The AI-era relevance: GraphRAG is a traversal

This is where a classic algorithm becomes a headline AI technique.

Knowledge graphs and GraphRAG. Standard RAG retrieves chunks by vector similarity — great for “find me text about X,” weak at “how are X and Y connected?” GraphRAG builds a knowledge graph of entities and relationships, and answering a question becomes traversing that graph: start at the entities in the query, walk out along relationships to gather connected context, and feed that neighborhood to the model. That walk is BFS/DFS. “Give me everything within 2 hops of this entity” is a bounded BFS; “trace the chain of dependencies from this service” is a DFS. The reason graph databases (Neo4j and friends) pair so naturally with LLMs is that they make these traversals fast and expressive, turning multi-hop reasoning into a query instead of a prompt-engineering hope.

Agent planning and tool graphs.

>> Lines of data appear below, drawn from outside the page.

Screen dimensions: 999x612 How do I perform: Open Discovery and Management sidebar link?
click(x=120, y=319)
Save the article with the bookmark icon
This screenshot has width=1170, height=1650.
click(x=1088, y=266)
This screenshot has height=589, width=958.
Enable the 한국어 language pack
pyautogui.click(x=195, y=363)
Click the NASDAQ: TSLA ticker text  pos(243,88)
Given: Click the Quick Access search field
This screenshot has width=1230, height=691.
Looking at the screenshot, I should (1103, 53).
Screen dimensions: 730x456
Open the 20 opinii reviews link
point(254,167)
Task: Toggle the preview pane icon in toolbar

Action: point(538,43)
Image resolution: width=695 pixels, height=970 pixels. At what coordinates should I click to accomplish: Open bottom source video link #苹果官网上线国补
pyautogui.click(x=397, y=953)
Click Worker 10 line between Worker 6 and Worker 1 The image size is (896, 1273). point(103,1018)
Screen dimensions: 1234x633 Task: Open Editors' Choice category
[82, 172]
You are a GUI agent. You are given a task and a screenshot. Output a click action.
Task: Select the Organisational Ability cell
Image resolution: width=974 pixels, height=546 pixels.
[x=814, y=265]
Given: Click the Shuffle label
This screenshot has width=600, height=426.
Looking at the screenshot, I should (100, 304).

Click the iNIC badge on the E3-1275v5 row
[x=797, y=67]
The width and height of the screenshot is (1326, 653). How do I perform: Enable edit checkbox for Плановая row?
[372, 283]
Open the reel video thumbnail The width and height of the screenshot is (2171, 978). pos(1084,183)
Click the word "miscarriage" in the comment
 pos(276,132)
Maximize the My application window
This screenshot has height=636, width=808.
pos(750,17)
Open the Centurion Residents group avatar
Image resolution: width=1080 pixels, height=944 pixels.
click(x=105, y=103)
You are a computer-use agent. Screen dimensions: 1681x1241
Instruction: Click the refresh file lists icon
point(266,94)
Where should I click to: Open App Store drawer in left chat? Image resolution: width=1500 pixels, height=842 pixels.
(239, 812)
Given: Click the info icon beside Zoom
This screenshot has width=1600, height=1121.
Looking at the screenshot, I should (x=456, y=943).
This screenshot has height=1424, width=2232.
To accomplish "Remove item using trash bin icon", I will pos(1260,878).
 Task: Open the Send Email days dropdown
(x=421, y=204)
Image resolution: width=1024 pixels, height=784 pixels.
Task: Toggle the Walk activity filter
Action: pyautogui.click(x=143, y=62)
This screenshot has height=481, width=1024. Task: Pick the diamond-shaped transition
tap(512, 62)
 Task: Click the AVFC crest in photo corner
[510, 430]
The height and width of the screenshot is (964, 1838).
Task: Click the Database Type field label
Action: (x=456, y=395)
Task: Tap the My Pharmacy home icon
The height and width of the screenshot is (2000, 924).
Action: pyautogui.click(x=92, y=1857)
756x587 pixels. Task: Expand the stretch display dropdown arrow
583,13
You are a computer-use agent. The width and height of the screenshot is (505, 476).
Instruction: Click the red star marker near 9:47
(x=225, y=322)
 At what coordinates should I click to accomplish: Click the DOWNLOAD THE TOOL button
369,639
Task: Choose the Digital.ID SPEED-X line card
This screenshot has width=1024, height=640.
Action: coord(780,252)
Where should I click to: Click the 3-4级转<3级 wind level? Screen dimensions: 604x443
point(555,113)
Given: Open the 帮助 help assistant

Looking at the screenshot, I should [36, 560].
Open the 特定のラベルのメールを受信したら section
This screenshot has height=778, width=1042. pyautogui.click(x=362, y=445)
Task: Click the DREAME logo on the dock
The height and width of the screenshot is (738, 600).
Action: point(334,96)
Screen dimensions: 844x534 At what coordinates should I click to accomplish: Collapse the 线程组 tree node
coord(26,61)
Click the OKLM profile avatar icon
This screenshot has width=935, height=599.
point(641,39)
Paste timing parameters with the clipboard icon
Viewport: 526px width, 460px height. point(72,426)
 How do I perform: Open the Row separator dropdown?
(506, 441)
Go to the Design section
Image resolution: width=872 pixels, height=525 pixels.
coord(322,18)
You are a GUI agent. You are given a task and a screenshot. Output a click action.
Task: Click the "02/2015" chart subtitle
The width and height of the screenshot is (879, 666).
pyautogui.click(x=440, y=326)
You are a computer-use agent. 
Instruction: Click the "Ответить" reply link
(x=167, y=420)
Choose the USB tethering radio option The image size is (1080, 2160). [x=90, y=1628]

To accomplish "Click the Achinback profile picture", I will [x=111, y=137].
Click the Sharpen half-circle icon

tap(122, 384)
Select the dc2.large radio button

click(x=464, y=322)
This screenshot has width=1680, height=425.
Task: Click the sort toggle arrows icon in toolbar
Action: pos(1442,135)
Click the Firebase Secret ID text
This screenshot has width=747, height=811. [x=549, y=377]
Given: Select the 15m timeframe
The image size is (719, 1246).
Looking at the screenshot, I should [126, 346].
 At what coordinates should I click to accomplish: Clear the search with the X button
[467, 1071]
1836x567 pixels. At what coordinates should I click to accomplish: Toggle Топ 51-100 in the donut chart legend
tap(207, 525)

An agent exploring possible action sequences is searching a graph of states, and whether it explores broadly (BFS-like, considering many options shallowly) or deeply (DFS-like, committing to a plan and following it) is a real design choice with real cost and latency consequences. The same bounded-depth discipline that keeps a recursion safe keeps that search from exploding.

Dependency and lineage graphs for data/ML pipelines. Data lineage, feature dependencies, and model-artifact provenance are all graphs you traverse to answer “what does this depend on?” and “what’s affected if this changes?” — increasingly important for auditability in regulated AI systems.

The takeaway

BFS and DFS are the same walk with a different container — a queue for nearest-first, a stack for deepest-first — and that one choice determines whether you’re finding shortest paths or analyzing structure. Both are cheap, both need a visited set to survive cycles, and both turn out to underpin an astonishing range of systems, from your package manager to the newest GraphRAG pipeline. When a problem involves things connected to other things, you’re looking at a graph, and these two traversals are how you explore it. GraphRAG didn’t invent a new idea; it gave a very old walk a very good new job.